• LISTED ENTRIES:
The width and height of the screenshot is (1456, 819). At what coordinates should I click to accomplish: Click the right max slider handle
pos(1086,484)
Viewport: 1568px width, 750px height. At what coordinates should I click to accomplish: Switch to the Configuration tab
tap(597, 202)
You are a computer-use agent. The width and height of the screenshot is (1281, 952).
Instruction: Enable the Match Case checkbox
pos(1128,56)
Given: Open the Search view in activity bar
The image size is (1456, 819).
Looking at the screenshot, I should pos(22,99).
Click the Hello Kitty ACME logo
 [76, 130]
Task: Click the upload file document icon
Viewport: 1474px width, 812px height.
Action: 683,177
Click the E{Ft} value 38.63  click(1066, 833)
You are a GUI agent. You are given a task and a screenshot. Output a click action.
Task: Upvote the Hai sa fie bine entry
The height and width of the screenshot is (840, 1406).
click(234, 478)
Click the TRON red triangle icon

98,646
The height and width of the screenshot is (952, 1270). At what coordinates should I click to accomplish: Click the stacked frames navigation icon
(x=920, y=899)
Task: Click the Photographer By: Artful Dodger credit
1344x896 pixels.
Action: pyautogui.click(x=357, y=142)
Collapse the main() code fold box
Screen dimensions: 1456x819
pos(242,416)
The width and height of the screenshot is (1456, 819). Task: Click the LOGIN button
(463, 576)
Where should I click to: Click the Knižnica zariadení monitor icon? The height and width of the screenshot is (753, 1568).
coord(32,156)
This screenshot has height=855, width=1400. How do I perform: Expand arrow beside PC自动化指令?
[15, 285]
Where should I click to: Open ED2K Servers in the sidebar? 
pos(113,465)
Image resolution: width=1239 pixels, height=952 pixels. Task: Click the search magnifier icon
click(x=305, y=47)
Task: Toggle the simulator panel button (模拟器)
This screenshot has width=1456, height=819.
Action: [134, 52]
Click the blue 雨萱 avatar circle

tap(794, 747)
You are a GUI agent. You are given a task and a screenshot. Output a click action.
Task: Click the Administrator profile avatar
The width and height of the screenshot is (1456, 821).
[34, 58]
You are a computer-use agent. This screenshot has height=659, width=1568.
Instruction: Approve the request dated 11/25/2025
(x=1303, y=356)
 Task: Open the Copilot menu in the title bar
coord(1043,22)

• EXERCISE INSTRUCTIONS:
Please repeat the lines above exactly, beginning with the line that contains "Click the blue 雨萱 avatar circle" and ending with the final one.

• SOLVED EXERCISE:
Click the blue 雨萱 avatar circle

tap(794, 747)
You are a GUI agent. You are given a task and a screenshot. Output a click action.
Task: Click the Administrator profile avatar
The width and height of the screenshot is (1456, 821).
[34, 58]
You are a computer-use agent. This screenshot has height=659, width=1568.
Instruction: Approve the request dated 11/25/2025
(x=1303, y=356)
 Task: Open the Copilot menu in the title bar
coord(1043,22)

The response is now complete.